North Wales health board vows to reduce use of corridor care in hospitals

The health board has vowed to reduced the use of corridor care in hospitals.
At a meeting at Conwy County Council’s Coed Pella HQ on Thursday, leader Cllr Julie Fallon slammed the NHS before declaring a “health emergency”.
Cllr Fallon said “enough is enough” and claimed North Wales patients were being placed on the wards of hospital corridors, extending the problem of “corridor care” from A&E departments.
The leader said she was annoyed the health board’s chief executive, Carol Shillabeer, and the Welsh Government Health Minister, Jeremy Miles, failed to respond to a letter sent on behalf of all six authorities, raising concerns about the standard of healthcare in North Wales.
The council then unanimously voted through a notice of motion, calling for community hospital beds to be reopened, an end to corridor care in emergency departments, an immediate halt to premature patient discharges, and the reinstatement of the stalled Conwy West Health Centre project and its funding.
Tehmeena Ajmal, the health board’s chief operating officer, said: “We recognise the serious pressures facing urgent and emergency care in North Wales, and as a board, we are taking coordinated action across the health and social care system, together with our local authority partners, to deliver the required improvements.
“Reducing the use of corridor care and improving patient flow and discharge from hospital is a collective priority and hence this is the Health Board’s top operational goal.
“The leaders of the six local authorities in North Wales have written to the Health Board outlining their concerns that a new policy may have been introduced which facilitates the routine use of corridor care on hospital wards across North Wales. We have responded to this letter directly providing reassurance that no such policy has been introduced.”

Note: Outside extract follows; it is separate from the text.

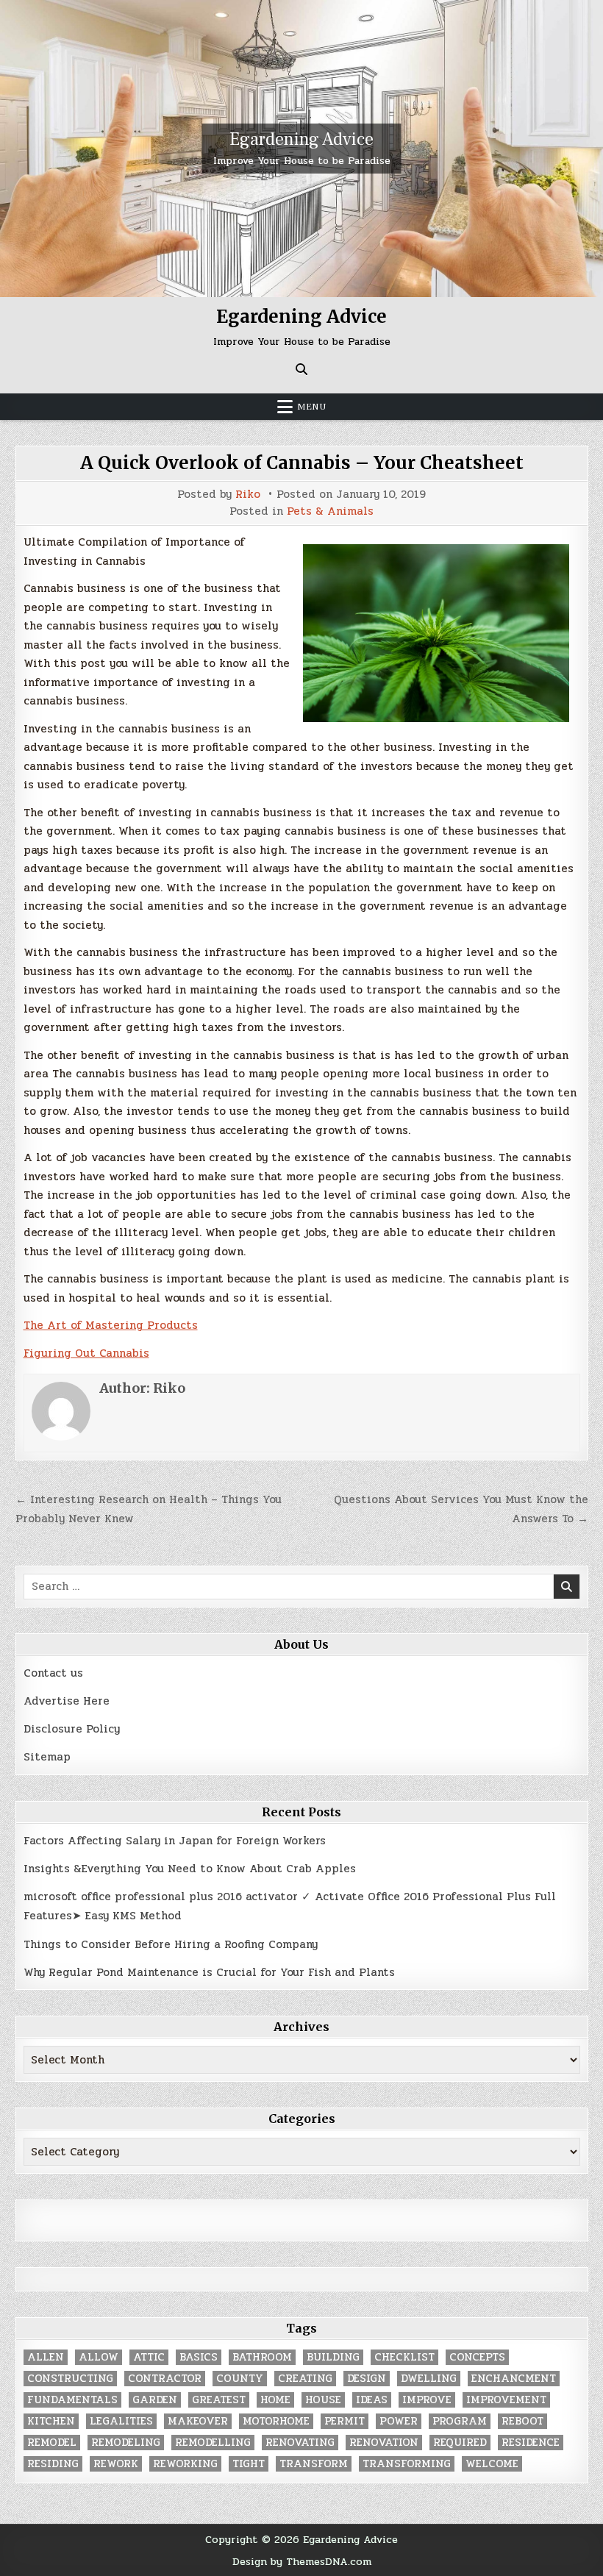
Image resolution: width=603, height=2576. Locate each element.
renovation (383, 2442)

She added: “The Health Board, in line with other NHS organisations across the UK, has introduced a standard operating procedure (SOP) for transferring patients to hospital wards in exceptional and extreme circumstances only.
“This applies to a maximum of two patients per ward, only where a risk assessment has deemed it safe to do so, and also where overcrowding within the Emergency Department (ED) poses a significant and immediate risk to patient safety. To date, it has not been necessary to enact this SOP.”
“The safety, dignity, and wellbeing of our patients, and the support of our staff, remain our highest priority as we navigate this very challenging winter period.”
A Welsh Government spokesman also responded to the criticism and said the Health Board remained at the highest level of special measures.
“The NHS waiting list has fallen, and the longest waits are coming down. We have set clear expectations for all health boards to reduce emergency department long stays and complete ambulance handovers within 45 minutes.
“We have also invested more than £200m this year to help manage more people in the community and avoid hospital admissions.
“While the proportion of patients discharged or admitted within four hours fell in December, ambulance patient handover delays over one hour fell by 43% compared to the same month in 2024, and the average time from arrival to triage was 16 minutes – the joint best since February 2021.”
He added: “Betsi Cadwaladr University Health Board remains at the highest escalation level, with further measures in place to drive improvement, to ensure people receive the care they deserve.”